I considered going over there for a moment, but my knee was still being a jerk, and I didn’t want Sanny seeing me limp around.
“Some Bravetown superfan sliding into your DMs isn’t girlfriend material,” Adriana replied to whatever Lucas had just said.
“Isn’t there anyone in town you actually like? Maybe someone else who works in the park? Vivi? Heather? Morgan?” I asked, jumping back on the conversation.
“Nah.” Lucas shook his head. “I’ve known everyone here my entire life. You just kinda know when there’s no one in the mix for you. Maybe I should pull an Adriana. Maybe I’ll meet someone on the road.”
“Oh yeah? Learned to hold a note yet?” Adriana laughed and popped her hip out.
“No,” he huffed.
“Wait. I didn’t fall off the horse all week. You owe me answers.” I pointed my chicken nugget at Adriana. “What does he mean by pulling an Adriana ? ”
“Phone.” She held her hand out.
I pulled it from my pocket and unlocked it for her. Within a few swipes, she had Spotify open.
Adriana winked at me from an album cover that was fifty per cent her wild honey curls and fifty per cent her freckles and big smile.
Adriana Banks – Now/Here.
“I was nineteen when I was ‘discovered’ by some big-shot producer in Nashville,” she said, “so I packed my bags, recorded an album and went on tour to open for Brooks Monroe. I was living the dream for a few years.”
“Holy shit.” I didn’t even listen to country but even I had heard of Brooks Monroe. He was old school. Pretty sure my dad had played his Christmas album on repeat every December for the last ten years, though we hadn’t even celebrated Christmas before Sinan had brought Zuri home three years ago.
“Yeah,” she sighed, “but then you refuse to take a private meeting with some asshole in a suit one too many times, your record label drops you, and you remain a one-hit wonder.”

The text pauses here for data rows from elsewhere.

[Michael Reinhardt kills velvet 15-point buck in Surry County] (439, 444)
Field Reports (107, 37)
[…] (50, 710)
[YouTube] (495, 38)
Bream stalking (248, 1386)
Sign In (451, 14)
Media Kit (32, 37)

“I’m sorry. That sounds awful.” I dragged my eyes from her to Lucas, who was very busy arranging the nuggets on my plate into categories. “But then why are people so shitty around you? They act like you poisoned the well or something.”
Adriana bent over the bar and tapped a polished fingernail against the album cover.
“Twelve songs about how I couldn’t wait to get out of Wild Fields, about how stifling small-town life is, how the boys have no ambitions beyond drinking beer and driving their daddy’s truck– sorry, Lucas– how I didn’t want to be stuck here and pop out two kids, bake pie and go on a family holiday once a year. ”
“Oh.”
“Yup.” She shrugged. “Anyway. To get back to the point, Lucas, I didn’t find a boyfriend out on the road either. So your options pretty much suck anywhere. Sorry.”
“Well, this just got way too depressing. I wanted to have a fun, flirty, fearless summer. So I’m not going to be girlfriend material for you.” I pointed at Lucas. “But I will be your fun friend. I will get drunk and watch bad Western movies with you when you need to.”
“I’ll bring the ice cream if there’s room in your bed for a third person.” Adriana grinned.
“I’m declaring my bed a frivolous fun zone from now on. All platonic fun will happen on the sofa.”
“Not to burst your bubble, but sofas are much more fun than beds if we’re being technical about it,” she said. “Like you might want to switch your sex and friend spaces around.”
“I’m not having sex on the sofa in a shared living space,” I hissed.
“Everyone else is,” Lucas threw in, “you just have to time it right.”
“What?” I gaped.
Both him and Adriana shrugged as if that wasn’t completely insane.
“Ew.” I didn’t even want to think about who might have done what in the living room, let alone discuss it further, so I just dunked a nugget in ketchup and stuffed the whole thing in my mouth.